TASK INSTRUCTIONS:
Below are the records; count the lines that include the string "mode" and give only that number.

· · ·

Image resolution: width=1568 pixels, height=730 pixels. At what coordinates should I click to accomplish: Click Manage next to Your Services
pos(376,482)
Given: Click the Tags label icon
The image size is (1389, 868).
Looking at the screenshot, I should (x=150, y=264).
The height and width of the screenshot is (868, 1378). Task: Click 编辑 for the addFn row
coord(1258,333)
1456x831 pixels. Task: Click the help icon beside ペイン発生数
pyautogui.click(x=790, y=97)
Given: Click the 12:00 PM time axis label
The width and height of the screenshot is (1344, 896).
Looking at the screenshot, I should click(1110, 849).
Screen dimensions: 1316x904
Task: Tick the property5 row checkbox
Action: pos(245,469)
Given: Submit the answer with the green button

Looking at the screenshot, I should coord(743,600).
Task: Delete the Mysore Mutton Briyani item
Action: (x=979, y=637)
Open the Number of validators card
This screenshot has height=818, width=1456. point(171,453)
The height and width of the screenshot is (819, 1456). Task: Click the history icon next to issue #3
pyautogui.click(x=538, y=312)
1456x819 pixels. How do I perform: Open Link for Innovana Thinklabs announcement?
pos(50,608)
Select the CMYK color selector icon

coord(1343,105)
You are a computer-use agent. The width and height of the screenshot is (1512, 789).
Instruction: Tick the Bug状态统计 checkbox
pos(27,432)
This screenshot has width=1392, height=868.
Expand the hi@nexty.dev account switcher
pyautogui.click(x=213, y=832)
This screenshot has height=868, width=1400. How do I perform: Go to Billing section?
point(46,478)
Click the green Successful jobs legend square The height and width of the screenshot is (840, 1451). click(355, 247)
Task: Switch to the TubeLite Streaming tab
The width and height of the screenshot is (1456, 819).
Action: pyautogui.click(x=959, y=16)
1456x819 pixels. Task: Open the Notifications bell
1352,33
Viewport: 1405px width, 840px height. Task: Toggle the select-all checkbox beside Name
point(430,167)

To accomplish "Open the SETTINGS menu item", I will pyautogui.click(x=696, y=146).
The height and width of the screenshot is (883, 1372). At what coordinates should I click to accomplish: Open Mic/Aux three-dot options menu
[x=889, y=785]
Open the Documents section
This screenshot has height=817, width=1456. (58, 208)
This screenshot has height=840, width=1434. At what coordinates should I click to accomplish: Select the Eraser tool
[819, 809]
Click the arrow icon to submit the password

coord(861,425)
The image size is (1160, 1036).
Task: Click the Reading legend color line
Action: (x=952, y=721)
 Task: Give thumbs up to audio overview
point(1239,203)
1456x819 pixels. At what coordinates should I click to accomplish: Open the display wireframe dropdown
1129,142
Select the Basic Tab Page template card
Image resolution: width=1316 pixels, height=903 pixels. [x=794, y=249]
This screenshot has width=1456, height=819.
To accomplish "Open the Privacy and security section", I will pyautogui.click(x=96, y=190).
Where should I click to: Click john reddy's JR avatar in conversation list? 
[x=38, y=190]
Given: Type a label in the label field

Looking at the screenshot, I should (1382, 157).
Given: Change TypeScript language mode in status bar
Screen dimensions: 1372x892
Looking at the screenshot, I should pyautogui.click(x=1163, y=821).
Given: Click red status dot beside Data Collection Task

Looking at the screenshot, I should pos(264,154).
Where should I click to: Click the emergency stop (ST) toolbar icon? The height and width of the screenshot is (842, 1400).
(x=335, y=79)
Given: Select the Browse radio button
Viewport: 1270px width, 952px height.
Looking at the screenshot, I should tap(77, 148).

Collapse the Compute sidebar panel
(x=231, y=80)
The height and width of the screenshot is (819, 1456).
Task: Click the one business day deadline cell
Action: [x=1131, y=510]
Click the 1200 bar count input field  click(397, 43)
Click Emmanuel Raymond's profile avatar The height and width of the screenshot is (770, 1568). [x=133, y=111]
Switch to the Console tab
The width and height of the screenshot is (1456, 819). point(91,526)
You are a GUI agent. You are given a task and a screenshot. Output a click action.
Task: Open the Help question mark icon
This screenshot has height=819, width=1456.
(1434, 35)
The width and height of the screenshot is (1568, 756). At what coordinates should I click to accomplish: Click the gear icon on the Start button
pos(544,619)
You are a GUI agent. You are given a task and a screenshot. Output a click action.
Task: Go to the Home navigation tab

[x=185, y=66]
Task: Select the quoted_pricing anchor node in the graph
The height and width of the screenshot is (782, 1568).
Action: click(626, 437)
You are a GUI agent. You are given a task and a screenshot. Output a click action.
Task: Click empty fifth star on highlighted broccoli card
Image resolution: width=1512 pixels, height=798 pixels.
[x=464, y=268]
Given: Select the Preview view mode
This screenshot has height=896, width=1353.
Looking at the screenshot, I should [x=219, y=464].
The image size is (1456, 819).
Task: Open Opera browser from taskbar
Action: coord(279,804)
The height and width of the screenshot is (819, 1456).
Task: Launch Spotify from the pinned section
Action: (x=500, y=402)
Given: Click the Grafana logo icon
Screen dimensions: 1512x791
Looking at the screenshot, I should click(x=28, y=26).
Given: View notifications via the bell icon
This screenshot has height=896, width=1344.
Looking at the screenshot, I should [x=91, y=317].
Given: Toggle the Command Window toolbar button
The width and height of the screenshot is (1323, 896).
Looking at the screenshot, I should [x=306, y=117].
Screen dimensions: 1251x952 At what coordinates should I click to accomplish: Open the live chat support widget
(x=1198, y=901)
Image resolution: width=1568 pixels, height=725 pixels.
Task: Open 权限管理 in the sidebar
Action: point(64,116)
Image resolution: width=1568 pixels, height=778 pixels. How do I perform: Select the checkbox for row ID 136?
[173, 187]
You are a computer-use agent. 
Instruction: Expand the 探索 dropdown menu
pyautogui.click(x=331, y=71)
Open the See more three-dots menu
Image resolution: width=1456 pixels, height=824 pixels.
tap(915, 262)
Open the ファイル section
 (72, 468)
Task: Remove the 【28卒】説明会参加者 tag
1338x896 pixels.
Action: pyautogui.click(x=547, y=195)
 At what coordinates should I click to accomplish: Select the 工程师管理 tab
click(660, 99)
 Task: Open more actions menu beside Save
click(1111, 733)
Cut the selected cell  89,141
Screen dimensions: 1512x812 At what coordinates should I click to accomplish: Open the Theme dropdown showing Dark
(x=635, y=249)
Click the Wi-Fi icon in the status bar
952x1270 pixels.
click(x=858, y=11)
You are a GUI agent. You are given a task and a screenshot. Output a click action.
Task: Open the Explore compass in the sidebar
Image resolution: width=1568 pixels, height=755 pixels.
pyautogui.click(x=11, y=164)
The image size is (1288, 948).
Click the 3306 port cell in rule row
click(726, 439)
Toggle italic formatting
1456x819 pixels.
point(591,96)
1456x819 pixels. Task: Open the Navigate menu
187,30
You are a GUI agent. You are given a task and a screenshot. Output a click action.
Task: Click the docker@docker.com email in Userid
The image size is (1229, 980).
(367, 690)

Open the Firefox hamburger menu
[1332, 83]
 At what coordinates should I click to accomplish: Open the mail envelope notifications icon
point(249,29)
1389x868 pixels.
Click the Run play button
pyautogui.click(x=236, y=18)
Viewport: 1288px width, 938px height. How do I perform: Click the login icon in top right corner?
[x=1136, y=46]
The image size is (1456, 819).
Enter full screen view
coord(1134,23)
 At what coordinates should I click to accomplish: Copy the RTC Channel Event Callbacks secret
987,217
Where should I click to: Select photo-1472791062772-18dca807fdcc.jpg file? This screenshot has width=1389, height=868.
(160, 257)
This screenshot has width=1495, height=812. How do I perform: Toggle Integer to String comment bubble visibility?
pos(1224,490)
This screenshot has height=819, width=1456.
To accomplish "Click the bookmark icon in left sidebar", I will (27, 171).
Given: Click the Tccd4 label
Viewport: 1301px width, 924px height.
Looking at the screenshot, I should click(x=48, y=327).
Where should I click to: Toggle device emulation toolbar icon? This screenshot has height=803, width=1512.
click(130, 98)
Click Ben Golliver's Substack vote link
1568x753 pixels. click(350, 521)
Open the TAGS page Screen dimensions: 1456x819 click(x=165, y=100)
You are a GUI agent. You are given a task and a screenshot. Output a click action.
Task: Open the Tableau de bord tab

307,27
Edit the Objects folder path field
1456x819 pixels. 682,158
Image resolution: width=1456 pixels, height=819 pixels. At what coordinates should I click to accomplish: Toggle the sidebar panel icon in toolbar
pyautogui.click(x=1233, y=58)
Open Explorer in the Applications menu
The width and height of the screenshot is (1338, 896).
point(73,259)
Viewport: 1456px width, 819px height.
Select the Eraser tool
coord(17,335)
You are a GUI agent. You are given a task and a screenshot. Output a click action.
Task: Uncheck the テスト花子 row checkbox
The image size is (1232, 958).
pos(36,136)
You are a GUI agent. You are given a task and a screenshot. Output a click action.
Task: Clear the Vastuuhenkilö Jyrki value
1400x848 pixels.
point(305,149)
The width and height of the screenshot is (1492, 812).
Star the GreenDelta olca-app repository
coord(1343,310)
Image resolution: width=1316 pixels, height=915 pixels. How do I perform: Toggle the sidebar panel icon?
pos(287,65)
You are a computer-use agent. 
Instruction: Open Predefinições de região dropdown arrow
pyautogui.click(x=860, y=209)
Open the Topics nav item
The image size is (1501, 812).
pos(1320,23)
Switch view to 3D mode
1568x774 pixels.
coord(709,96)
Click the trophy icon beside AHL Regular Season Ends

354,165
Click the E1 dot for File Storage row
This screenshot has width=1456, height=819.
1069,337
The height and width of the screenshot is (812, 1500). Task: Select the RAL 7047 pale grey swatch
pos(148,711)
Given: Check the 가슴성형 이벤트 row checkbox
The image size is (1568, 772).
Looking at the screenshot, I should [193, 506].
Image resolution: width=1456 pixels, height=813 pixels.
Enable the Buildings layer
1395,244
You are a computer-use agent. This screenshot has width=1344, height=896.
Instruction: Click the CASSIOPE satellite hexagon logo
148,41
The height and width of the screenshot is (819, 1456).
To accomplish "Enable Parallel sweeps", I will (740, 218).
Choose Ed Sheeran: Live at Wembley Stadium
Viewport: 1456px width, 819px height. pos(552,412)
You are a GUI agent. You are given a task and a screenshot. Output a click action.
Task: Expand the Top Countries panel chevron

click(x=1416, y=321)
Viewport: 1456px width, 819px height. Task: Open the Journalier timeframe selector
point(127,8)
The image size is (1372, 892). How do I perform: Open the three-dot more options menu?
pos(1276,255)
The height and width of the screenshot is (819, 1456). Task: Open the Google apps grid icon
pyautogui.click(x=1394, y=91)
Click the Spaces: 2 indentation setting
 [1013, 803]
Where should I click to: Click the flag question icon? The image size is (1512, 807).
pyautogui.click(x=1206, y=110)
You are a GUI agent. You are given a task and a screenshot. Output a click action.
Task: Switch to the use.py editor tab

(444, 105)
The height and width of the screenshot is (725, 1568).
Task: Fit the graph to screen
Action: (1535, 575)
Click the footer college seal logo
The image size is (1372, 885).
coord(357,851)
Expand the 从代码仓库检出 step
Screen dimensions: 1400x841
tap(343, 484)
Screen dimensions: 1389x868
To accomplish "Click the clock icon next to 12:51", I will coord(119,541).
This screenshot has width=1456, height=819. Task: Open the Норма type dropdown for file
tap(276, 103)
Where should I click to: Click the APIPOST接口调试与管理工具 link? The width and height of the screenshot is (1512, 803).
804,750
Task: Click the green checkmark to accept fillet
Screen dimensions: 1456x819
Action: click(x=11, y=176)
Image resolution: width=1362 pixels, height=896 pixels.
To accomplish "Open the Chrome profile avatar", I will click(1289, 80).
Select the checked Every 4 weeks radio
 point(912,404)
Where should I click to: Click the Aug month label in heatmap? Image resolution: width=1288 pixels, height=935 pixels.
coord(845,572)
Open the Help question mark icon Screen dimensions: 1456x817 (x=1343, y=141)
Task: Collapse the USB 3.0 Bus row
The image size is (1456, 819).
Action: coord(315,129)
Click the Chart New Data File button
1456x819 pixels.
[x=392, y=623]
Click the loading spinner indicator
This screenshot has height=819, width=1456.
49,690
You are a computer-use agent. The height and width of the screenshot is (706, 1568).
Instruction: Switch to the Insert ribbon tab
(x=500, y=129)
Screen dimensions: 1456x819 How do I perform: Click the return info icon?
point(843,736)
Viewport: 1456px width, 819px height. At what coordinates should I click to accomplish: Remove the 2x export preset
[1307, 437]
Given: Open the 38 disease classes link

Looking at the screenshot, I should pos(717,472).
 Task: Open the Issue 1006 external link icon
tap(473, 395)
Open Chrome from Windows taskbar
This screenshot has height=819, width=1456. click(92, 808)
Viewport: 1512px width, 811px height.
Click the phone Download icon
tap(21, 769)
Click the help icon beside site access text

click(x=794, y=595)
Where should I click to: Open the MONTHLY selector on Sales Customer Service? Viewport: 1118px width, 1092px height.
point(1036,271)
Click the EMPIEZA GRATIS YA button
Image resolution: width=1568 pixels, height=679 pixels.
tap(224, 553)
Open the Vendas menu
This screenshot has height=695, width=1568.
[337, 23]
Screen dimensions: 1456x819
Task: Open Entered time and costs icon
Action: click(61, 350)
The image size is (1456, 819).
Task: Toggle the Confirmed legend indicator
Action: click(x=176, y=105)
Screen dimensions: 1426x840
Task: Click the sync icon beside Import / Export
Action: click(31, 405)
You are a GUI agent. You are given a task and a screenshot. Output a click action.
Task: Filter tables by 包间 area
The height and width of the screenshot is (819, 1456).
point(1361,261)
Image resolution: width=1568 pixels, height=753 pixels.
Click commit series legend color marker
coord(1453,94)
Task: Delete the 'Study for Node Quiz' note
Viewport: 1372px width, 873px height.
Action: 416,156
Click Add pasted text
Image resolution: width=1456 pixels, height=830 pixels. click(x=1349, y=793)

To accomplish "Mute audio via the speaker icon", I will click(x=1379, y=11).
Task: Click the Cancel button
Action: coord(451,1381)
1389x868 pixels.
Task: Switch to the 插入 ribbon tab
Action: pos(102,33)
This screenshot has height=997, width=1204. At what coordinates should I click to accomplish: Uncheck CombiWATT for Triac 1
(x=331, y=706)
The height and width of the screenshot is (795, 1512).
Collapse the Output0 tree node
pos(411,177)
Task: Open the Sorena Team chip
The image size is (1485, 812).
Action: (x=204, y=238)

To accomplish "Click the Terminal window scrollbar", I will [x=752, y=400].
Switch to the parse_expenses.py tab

· · ·

PROBLEM SOLUTION:
3